___ Source material

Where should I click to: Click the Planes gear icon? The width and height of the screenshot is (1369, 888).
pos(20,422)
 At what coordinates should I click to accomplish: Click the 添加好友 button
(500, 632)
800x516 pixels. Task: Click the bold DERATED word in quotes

______

Repeat all of the material above with "gear" swapped for "cog", leaving everything else unchanged.

Where should I click to: Click the Planes cog icon? The width and height of the screenshot is (1369, 888).
pos(20,422)
 At what coordinates should I click to accomplish: Click the 添加好友 button
(500, 632)
800x516 pixels. Task: Click the bold DERATED word in quotes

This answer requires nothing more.